DNA Day experts answer your questions about chromosomes

CurioCity
18 April 2013

If red blood cells do not have a nucleus, where do the chromosomes go? Are you able to do DNA analysis on red blood cells then?

DNA analysis? Not really, the only DNA in the red blood cells is the ancient 0.0002% of the genome called the mitochondrial genome (used for energy production). The DNA doesn't go anywhere...the red blood cells spawn from special mother cells that don't replicate their DNA, as would normally happen during cell division.

- Answer provided by Dr. Paul Gordon

A bacterial chromosome was made in vitro. Do you know if the bacteria survived and if so, how long?

Yes it did survive for a number of generations (if it is the experiment I'm thinking of). Plasmids, which are extrachromosomal pieces of DNA are usually made in vitro and we can use bacteria to grow up large amounts of DNA.

- Answer provided by Dr. Dennis McCormac

I was wondering which chromosome is affected in Huntington's Chorea?

Huntington's Chorea is an unusual genetic disorder caused by an excessive repetition of a segment of DNA. Chromosome 4 is affected, where a segment of DNA that is normally repeated 10-28 times is now repeated 36-120 times.

- Answer provided by Dr. Karen Bedard

Does chromosomes number noticeably affect the mass of DNA?

Certainly. The more chromosomes a cell has means more DNA. We can even see this as cells move through the cell cycle. A cell in G1 phase (before DNA replication) has half the mass of DNA that a cell has in G2 phase (after every chromosome has been duplicated, but before actual cell division).

- Answer provided by Dr. Aaron Goodarzi

Is there a specific way to group chromosome pairs in a karyotype?

This is outside of what I do routinely, but if I understand your question, the Chromosome pairs are grouped based on size, with 1 being the largest.

- Answer provided by Dr. Karen Bedard

How is it that transposons are able to jump between chromosomes? Will we one day be able to harness this movement to our advantage?

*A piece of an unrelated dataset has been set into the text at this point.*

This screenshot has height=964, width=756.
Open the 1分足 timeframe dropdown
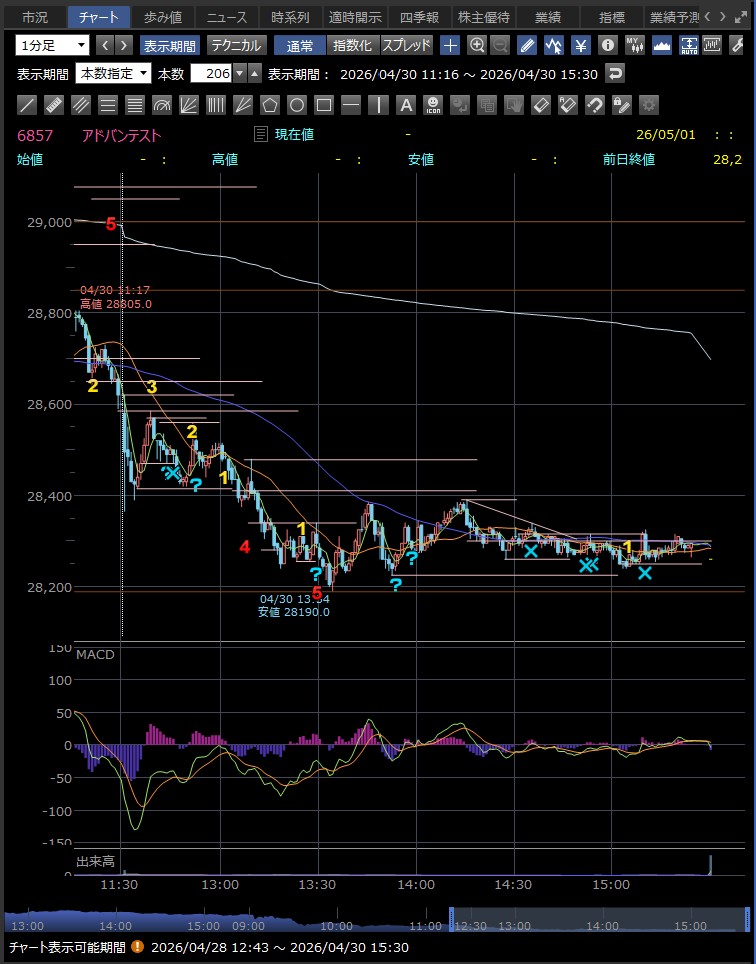[52, 45]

Many transposons resemble viruses and like viruses are able to use the molecular machinery of the cell to reporduce themselves and "jump" from chromosome to chromosome. At one point, we thought we might be able to use that system, like we thought we could use viruses, to insert DNA into the human genome. For example, to insert a "good" copy of a gene into someone's genome that only had a "bad" copy. The problem is that the insertion is largely random and the insertion itself causes mutation - can disrupt genes, etc. We use similar gene disruption lines in my lab. There are "better' systems out there now that will likely allow us to more specifically insert DNA into a genome, with fewer unexpected side effects. We can use this new technology now in many model systems including monkeys. Its likely that these more specific systems are the future of this kind of genetic engineering in humans.

- Answer provided by Dr. Thomas Merritt

What type of organisms have single-stranded chromosomes (only 1 chromatid)? Is there an evolutionary benefit to having double stranded chromosomes (2 chromatids)?

Stranded isn't quite the right term. All DNA (mostly) is double stranded. I think you mean pairs of chromosomes, diploid, versus single chromosomes, haploid. Bacteria tend to be haploid, eukaryotes tend to be - but not all are - diploid. Two copies of the chromosomes allows multiple alleles in a single organism - and interchange between the copies. In sexual reproduction, this exchange allows for recombination and more complex combinations of the genetic diversity that is out there. Haploid genomes - however - tend to be really fast to replicate. Fast DNA Replication means fast reproduction - and fast reproduction is the name of the game for bacteria. So - diploid - complex. Haploid - fast.